Être en situation irrégulière ne doit pas empêcher de pouvoir se marier avec un citoyen en règle
Pays : LUXEMBOURG
Institution : Médiateur du Grand-Duché
Domaine d’intervention : Droits et services relatifs aux nouveaux arrivants (immigration)
Explication du problème
Le Médiateur a été saisi d’une réclamation par le ressortissant d’un État tiers qui s’était vu refuser l’octroi de la protection internationale au Luxembourg et qui se trouvait en situation irrégulière sur notre territoire. Ayant noué une relation amoureuse avec une dame de nationalité française résidant au Grand-Duché, le requérant s’est présenté avec sa compagne à l’administration communale de leur lieu de résidence afin de s’enquérir sur les démarches à effectuer en vue d’un mariage. Les demandeurs auraient été informés de l’impossibilité de célébrer ce mariage en raison de la situation irrégulière du réclamant.
Intervention
Le Médiateur est intervenu dans cette affaire en argumentant qu’un refus de principe de procéder au mariage de deux personnes alors qu’une d’entre elles est un ressortissant d’un pays tiers se trouvant en séjour irrégulier au Luxembourg, n’est pas conforme au niveau de protection minimum tel que garanti par la Convention européenne des droits de l’homme. Une telle interdiction de principe est en effet contraire à l’article 12 de Convention européenne des droits de l’homme qui consacre le droit au mariage. Suivant la jurisprudence de la Cour européenne des droits de l’homme, les limitations imposées au droit d’un homme et d’une femme de se marier et de fonder une famille ne doivent pas restreindre ou réduire le droit en cause d’une manière ou à un degré qui l’atteindraient dans sa substance même.

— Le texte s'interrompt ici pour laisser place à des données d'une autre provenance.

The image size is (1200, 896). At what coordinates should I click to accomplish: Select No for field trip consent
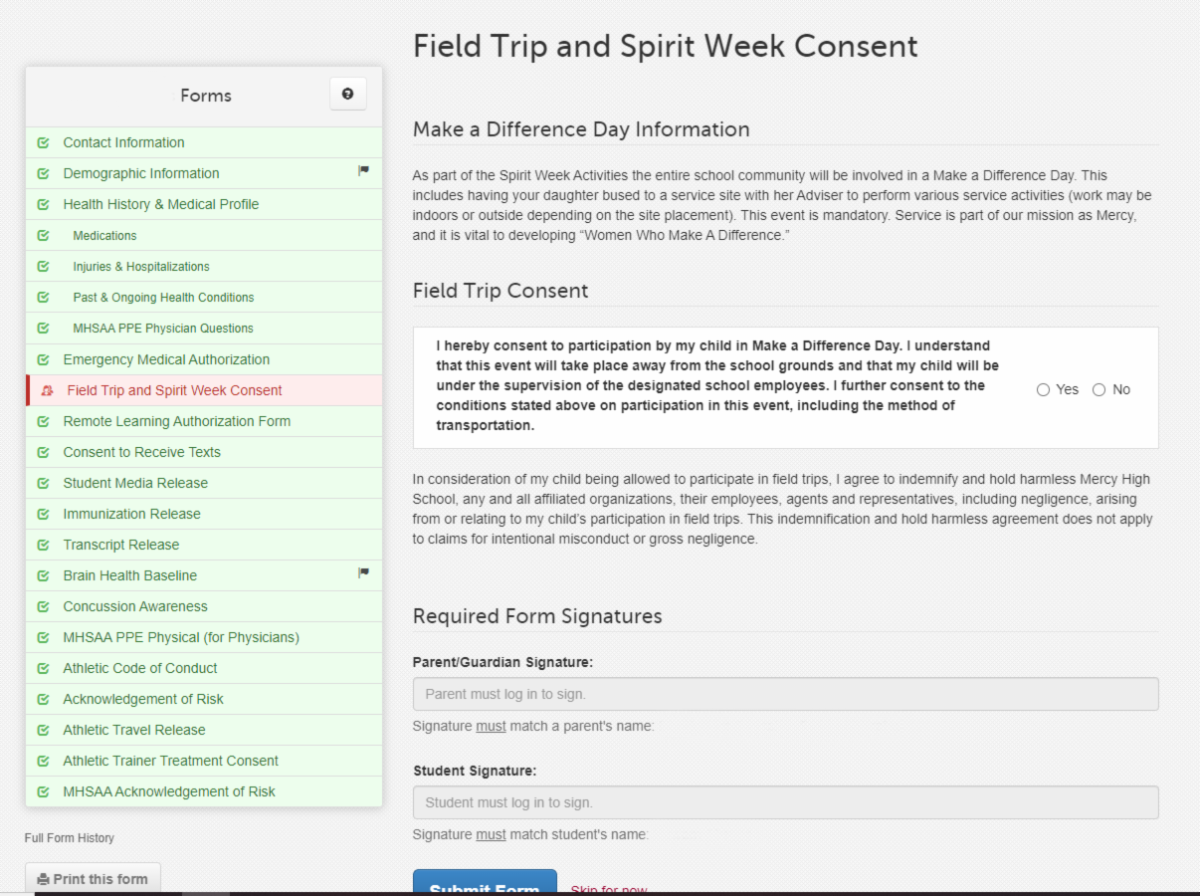(1099, 390)
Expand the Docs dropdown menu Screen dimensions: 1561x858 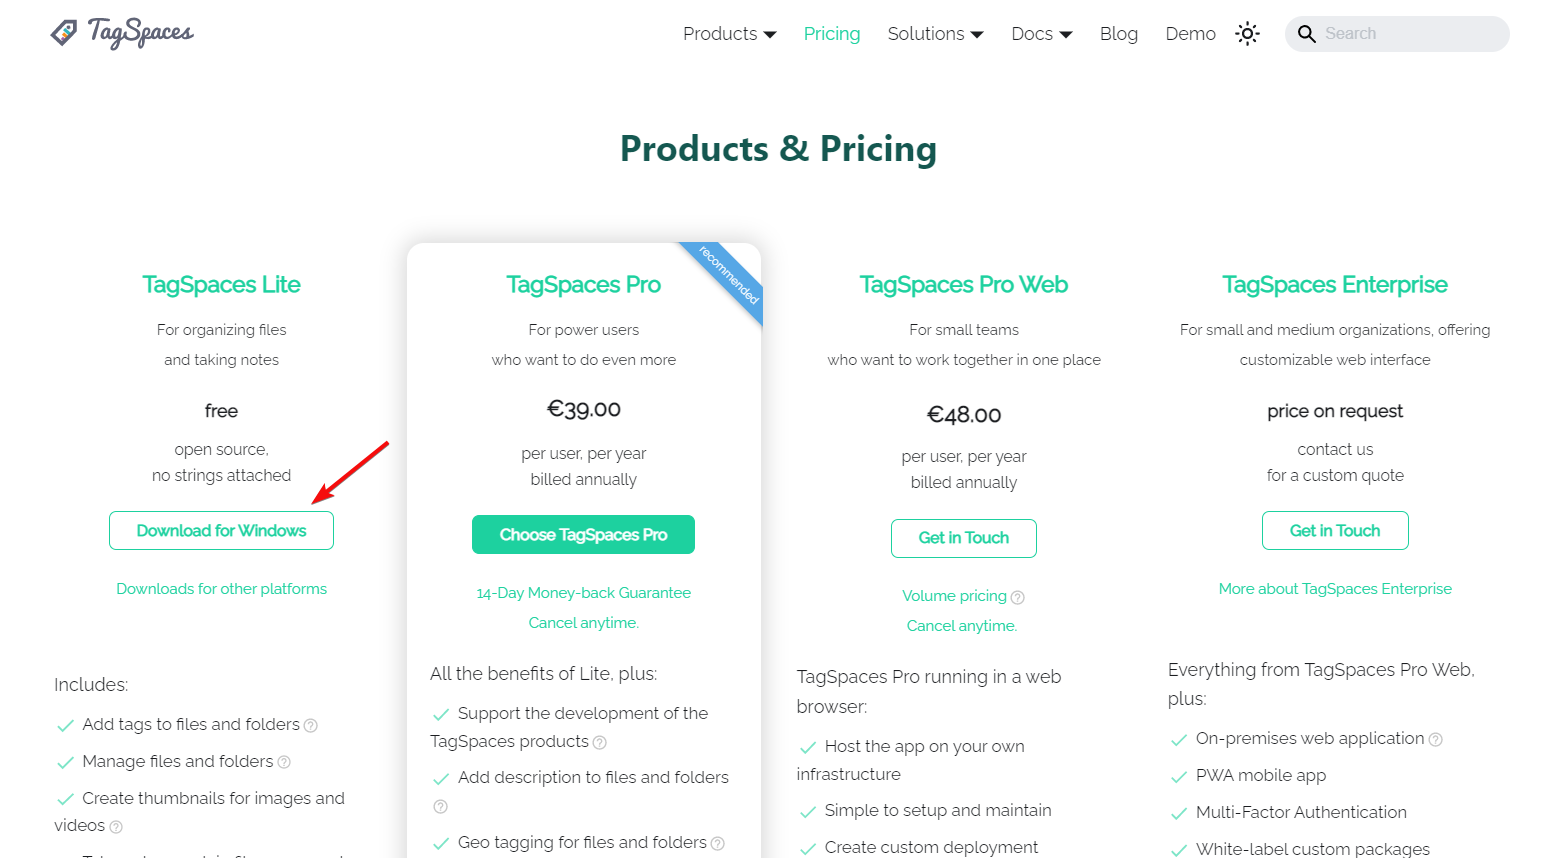(1041, 34)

En l’espèce cependant l’Administration communale expliquait que le refus opposé par l’officier d’état civil était lié au fait qu’il n’avait pas pu être procédé à la publication des bans et alors qu’il était impossible de vérifier son adresse du moment. La procédure de demande de protection internationale du réclamant étant close, le réclamant n’était plus en possession d’une attestation de dépôt de demande de protection internationale qui, selon l’article 6 de la loi du 5 mai 2006 relative au droit d’asile et à des formes complémentaires de protection, tient lieu de certificat de résidence pour les formalités requises en vue de la célébration du mariage.
Le Médiateur est d’avis que le Bourgmestre a procédé ainsi à une interprétation erronée des dispositions du Code civil relatives au mariage et notamment de la notion de résidence. La notion de résidence est une question de fait de sorte qu’elle devrait pouvoir être démontrée par tout moyen de preuve.
La question qui se dégage de la réclamation soumise au Médiateur est de savoir quels documents doivent être présentés à l’officier d’état civil par le ressortissant d’un Etat tiers qui se trouve en séjour irrégulier sur notre territoire (peu importe qu’il soit demandeur d’asile débouté ou sans-papiers) et qui souhaite se marier avec un ressortissant luxembourgeois ou communautaire qui réside au Luxembourg.
Le Ministre de la Justice estime que les futurs mariés doivent remplir les conditions telles que prévues par le Code civil et produire non seulement les pièces expressément prévues par le Code civil mais également celles permettant de vérifier que les conditions fixées par le Code civil sont remplies. Etant donné que le Code civil ne fait pas de l’existence d’un titre de séjour une condition du mariage, le séjour illégal sur le territoire ne constitue pas en tant que tel un motif valable pour refuser la célébration du mariage au Grand-Duché. Ceci dit, il estime que tel qu’il est prévu aux articles 63 et 166 à 168 du Code civil, l’officier de l’état civil doit contrôler le domicile ou la résidence des futurs époux en vue de la publication des bans. La preuve de la résidence au Grand-Duché devrait ainsi être rapportée par une pièce officielle délivrée par une autorité administrative.
Le Médiateur est d’avis que la production par exemple d’un certificat d’affiliation volontaire à la Sécurité sociale devrait suffire alors qu’elle est délivrée par une autorité administrative et qu’elle renseigne le lieu de résidence de la personne concernée.
Ainsi le Médiateur a recommandé que le mode de preuve de la résidence exigé en vue de la publication des bans soit clarifié, le cas échéant, par la voie législative.